With the Pacific Ocean on the west and the Caribbean Sea to the east, Nicaragua is the second largest country in Central America, after Mexico. The country has three different geographic regions: the Pacific lowlands, the north-central mountains and the Caribbean lowlands, also called the Mosquito Coast or Mosquitía. The climate is tropical in the lowlands and cooler in the highlands. The Mosquito Coast is an outlet for many of the large rivers originating in the central mountains. It is a sparsely populated rainforest area. Seventeen percent of the country has been given national park status.
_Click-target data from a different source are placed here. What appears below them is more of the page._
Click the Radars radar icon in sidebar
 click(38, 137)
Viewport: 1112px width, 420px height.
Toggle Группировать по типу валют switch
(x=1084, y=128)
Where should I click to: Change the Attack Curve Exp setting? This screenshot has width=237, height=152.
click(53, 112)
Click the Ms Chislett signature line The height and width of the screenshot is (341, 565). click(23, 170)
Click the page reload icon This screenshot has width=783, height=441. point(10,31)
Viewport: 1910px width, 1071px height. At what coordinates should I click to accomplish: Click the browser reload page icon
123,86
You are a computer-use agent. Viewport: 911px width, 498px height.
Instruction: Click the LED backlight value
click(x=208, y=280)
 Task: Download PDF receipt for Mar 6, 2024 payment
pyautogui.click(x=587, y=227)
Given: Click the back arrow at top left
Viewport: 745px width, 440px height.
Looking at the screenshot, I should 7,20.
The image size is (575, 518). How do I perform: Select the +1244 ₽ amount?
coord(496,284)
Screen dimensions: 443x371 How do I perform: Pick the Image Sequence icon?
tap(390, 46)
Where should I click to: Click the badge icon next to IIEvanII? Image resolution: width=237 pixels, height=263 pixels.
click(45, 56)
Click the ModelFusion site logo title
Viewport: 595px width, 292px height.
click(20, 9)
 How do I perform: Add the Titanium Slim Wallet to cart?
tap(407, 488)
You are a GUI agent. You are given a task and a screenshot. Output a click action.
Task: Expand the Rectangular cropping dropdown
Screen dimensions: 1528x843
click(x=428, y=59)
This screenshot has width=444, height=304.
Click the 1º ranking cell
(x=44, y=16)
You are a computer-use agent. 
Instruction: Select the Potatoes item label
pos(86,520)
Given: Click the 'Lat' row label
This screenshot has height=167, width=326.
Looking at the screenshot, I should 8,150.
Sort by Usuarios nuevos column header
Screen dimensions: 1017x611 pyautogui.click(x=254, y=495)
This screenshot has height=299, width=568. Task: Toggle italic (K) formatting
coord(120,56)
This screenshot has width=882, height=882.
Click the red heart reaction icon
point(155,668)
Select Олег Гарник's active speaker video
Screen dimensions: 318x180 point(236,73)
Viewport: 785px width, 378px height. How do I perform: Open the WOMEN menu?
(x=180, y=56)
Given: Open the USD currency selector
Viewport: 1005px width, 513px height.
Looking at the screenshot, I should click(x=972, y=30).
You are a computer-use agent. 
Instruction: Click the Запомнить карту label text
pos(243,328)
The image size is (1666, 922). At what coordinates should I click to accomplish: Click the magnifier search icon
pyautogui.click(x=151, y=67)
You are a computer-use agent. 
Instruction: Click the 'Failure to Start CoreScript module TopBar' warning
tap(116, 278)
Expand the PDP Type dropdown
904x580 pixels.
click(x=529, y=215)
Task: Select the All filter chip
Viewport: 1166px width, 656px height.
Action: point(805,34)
The Nicaraguan population, mostly of indigenous and European ancestry, is more urban than rural. Spanish is the official language but on the Caribbean coast, Creole English and indigenous languages are also spoken. Poetry is one of Nicaragua's most loved arts. Even though most Nicaraguans are Catholic, during the 20th century Protestant denominations increased their membership, particularly in the western half of the country.
In 1524, Hernandez de Cordoba founded the first permanent Spanish settlements in the region. Nicaragua gained independence from Spain in 1821, briefly becoming a part of the Mexican Empire. In 1838, Nicaragua became an independent republic. The country began free-market reforms in 1991, after 12 years of economic free fall under the Sandinista regime. Despite some initial setbacks, Nicaragua has made dramatic progress. Nicaragua is primarily an agricultural country but construction, mining, fisheries, exports and general commerce have added to its stability and the well-being of its people.
In November 1998, Hurricane Mitch ravaged Nicaragua. Heavy rains followed and triggered a mudslide at Volcán Casita that buried several villages. Over 3,000 Nicaraguans died as a result of the hurricane. Several nations cancelled Nicaragua's debt in late 1999 as a result of the tragedy and the country is rebuilding slowly.